Why does India have high leprosy figures?

Leprosy figures in India have been perplexing.

Between 2005 and 2015, prevalence and detection rates of leprosy became static. Since 2016, the government has been detecting about 35,000 new cases every year. This may be encouraging. However the concern is that the number of people with visible deformities, owing to leprosy, has been increasing every year. This has led experts to believe that there are many “hidden cases”.

Also Read: Leprosy Is Making A Comeback In India, But The Govt Wants to Deny It

Due to leprosy’s long incubation period, the cases appear “hidden” and the numbers cannot go up or down suddenly. But because disability is a serious effect of leprosy, early detection is important to prevent disability and stop transmission.

Kumar says the WHO’s target of 2020 is quite “aggressive” and that most countries may not achieve it. “But we will achieve it. I’m sure of it,” he said.

The WHO expects that countries will eliminate grade two disability of leprosy by 2020 and bring the cases down to just less than one per million. India is currently at 2.4 cases per million. “However, when we started the active campaign in 2016, we were at 4.5 per population. This means we have reduced the numbers to about half, in just two years,” says Kumar.

Leprosy and Aadhaar

Last year, The Wire reported that people with leprosy were being denied access to various government benefits over the lack of Aadhaar cards. Aadhaar requires biometric data of the iris or the finger print. Leprosy affects people’s hands, making it impossible for them to give their biometric data to get an Aadhaar card.
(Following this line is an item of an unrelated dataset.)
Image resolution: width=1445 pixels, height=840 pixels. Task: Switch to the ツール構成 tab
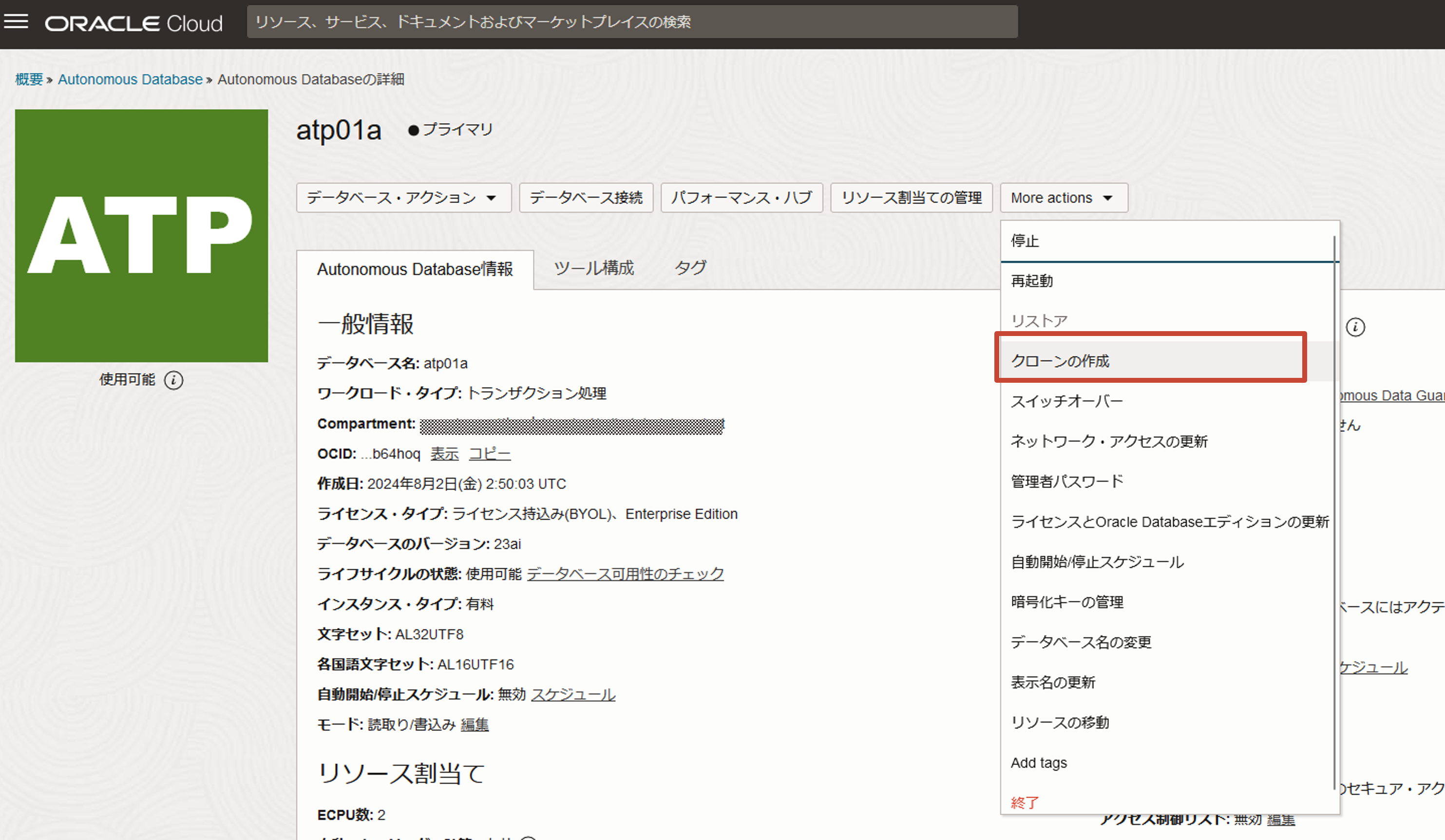(593, 268)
Several Indian health programmes have already begun linking patients’s benefits with their Aadhaar numbers. For example, the TB programme is distributing monetary support of Rs 500 to TB patients, but only to those with an Aadhaar number.

On this, Kumar says that people with leprosy are not be denied their rights. “We are providing service to each and every person affected by leprosy. Whether or not they have an Aadhaar card, it does not matter. Everyone is getting all services,” he said,

Also Read: For Hundreds of Leprosy Patients in Andhra, Aadhaar a Stumbling Block in Availing Monthly Rations

Despite being curable, stigma and discrimination towards people affected by leprosy persists. Earlier this month, the Lok Sabha passed an amendment that removed leprosy as a ground for divorce in Indian personal marriage law.

Leprosy is considered a “neglected tropical disease”. It does not get as much attention in Indian policy or research as TB and malaria. While TB research gets Rs 147 crore in funding, leprosy gets Rs 39 crore. Globally too, interest in funding leprosy research has waned. A recent report said while global funding has decrease, the Indian Council of Medical Research “contributed more funding than ever before” in 2017.

Indian targets on disease-elimination have been ambitious. Apart from aiming to eliminate leprosy before the WHO’s target of 2020, India has also declared that TB will be eliminated by 2025, well before the WHO’s target of 2030. However, India accounts for 27% of the world’s 10.4 million new TB cases.